The terrible, horrible, no good, very bad math problem

A boon for Lucky Larry

Teachers typically take pains to ensure that their exam problems are clearly stated and have unambiguous answers. This is especially true in math, where precision is at a premium. I try to make it clear exactly what I want and what form it should be in (such as “exact” or “rounded to the nearest hundredth”). The last thing any exam grader wants is a problem that is easily misinterpreted, because that just leads students astray. Even worse, however, is the problem where an incorrect calculation can produce the right answer. Then you're really stuck. You have to read the solution especially carefully to make certain the student didn't get the right answer by a lucky fluke.

I have put myself in that situation. It happened in a suite of problems designed to test my students' ability to compute the perimeter, area, or volume of certain standard geometric shapes. Having quizzed them on various rectilinear figures (break it up into rectangles, kids!) and circles and boxes, I began to challenge them with combinations of the basic forms.

You may be familiar with the classic Norman window, which is a semicircle mounted atop a rectangle, the semicircle's flat side coinciding with one side of the rectangle. In finding the perimeter, the student must make a judicious use of the circumference formula for a circle and the perimeter formula for the rectangle. The answer is the sum of half the circumference of the full circle and the three exterior sides of the rectangle (omitting the one adjoined to the semicircle). Not too hard. The computation of the area is even easier: half the area of the full circle plus the area of the rectangle (that length times width business beloved by all).

I wasn't surprised that the results were a mixed bag, but I felt we were making progress. Each time I quizzed them on a variant of the basic shapes, more students were picking up on the standard formulas and the tweaks required to apply them to the hybridized shapes.

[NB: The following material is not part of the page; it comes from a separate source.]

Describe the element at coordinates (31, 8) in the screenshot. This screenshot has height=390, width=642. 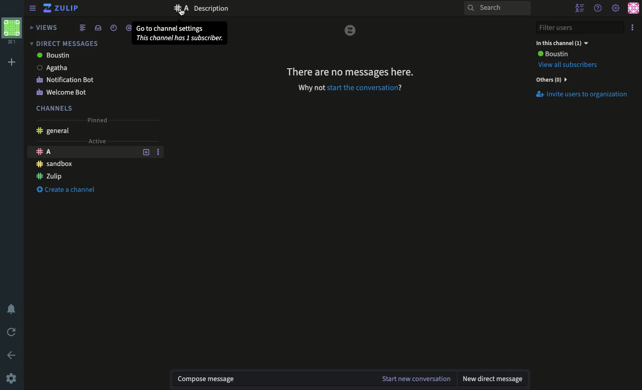
I see `Hide menu` at that location.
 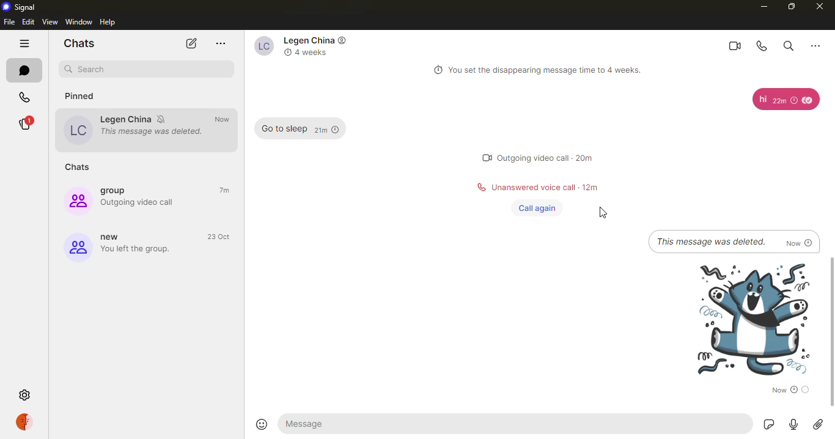 I want to click on chats, so click(x=81, y=168).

With an excess of confidence, I then reached a bit too far and outdid myself: I adjoined a quarter-circle and a triangle. To make matters much, much worse, I made some very bad choices for the dimensions. Can  you see my mistake(s)?

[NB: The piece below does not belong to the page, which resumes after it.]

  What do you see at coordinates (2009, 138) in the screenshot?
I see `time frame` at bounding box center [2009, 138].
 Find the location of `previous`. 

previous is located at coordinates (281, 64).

As before, I asked my students to find the perimeter and the area of the shape. You can check that the perimeter is (6π + 30) ft and the area is (36π + 30) ft². Thanks to my carelessness, I got lots of quasi-correct solutions. First of all, the perimeter of the 5-12-13 triangle is numerically equal to the area: the perimeter is 30 ft and the area is 30 ft². That meant students were able to get the “right” answer by employing the perimeter formula when the area formula was required. And, yes, some of my students did exactly that.

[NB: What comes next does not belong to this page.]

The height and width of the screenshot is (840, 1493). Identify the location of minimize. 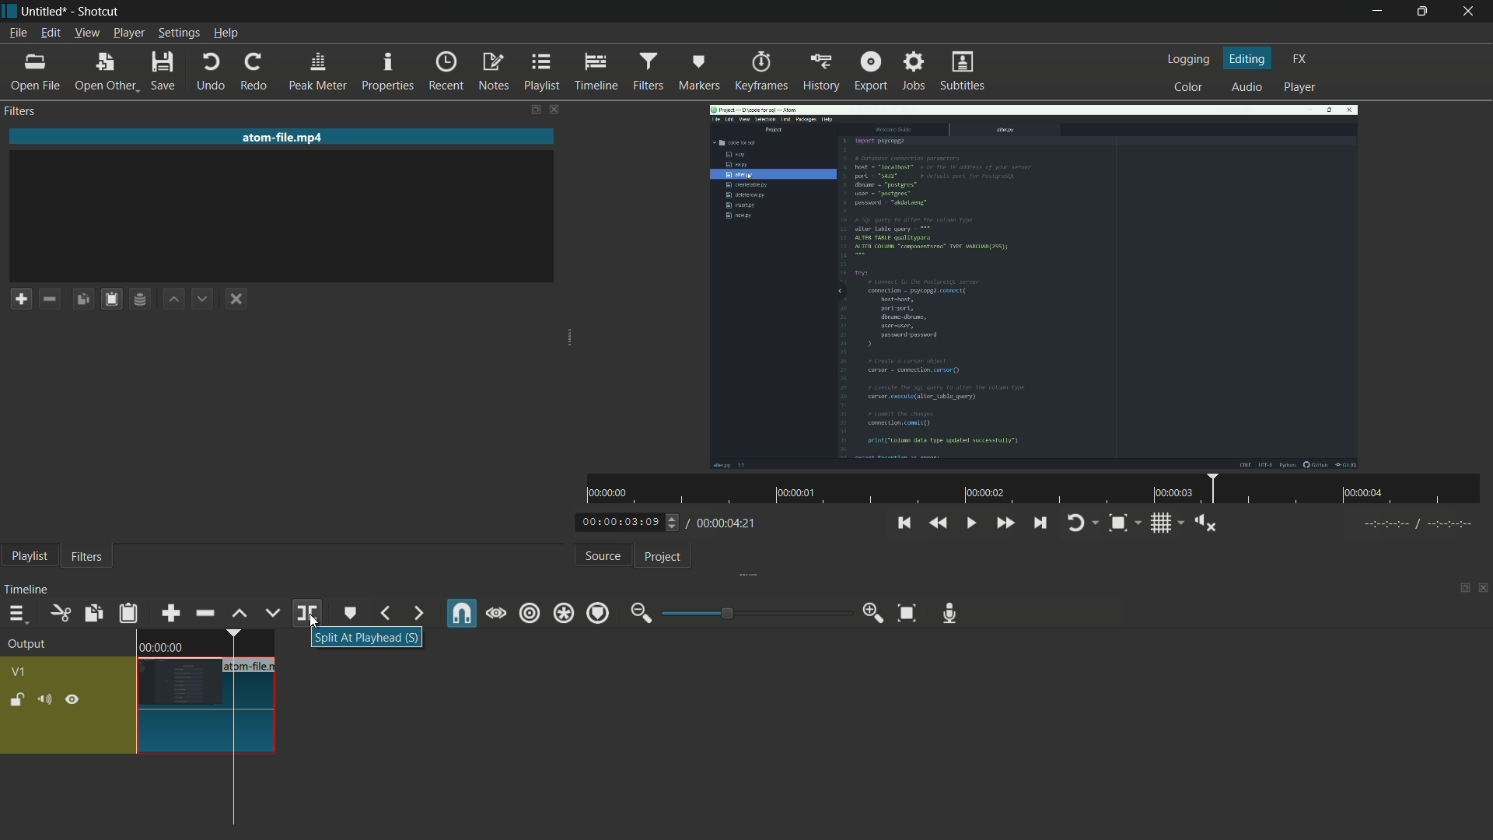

It gets better. For the area computation, they needed to compute πr² and take one-quarter of it. A full circle of radius 12 ft would have an area of 144π ft², so a quarter-circle's area would be 36π ft². Several students, however, apparently reasoned thus: The arrow labeled with the “12 ft” goes all the way across, so it must be a diameter. I need to use the radius, which is half of that, so I'll use 6 ft. It's a circle, so the area is πr². Therefore I get 36π square units.

¡Caramba!

In grading this problem, it really didn't much matter if the answer happened to be right. It was much too likely that a right answer could be obtained by accident. I corrected this exercise very carefully and very slowly.

I hope I learned my lesson.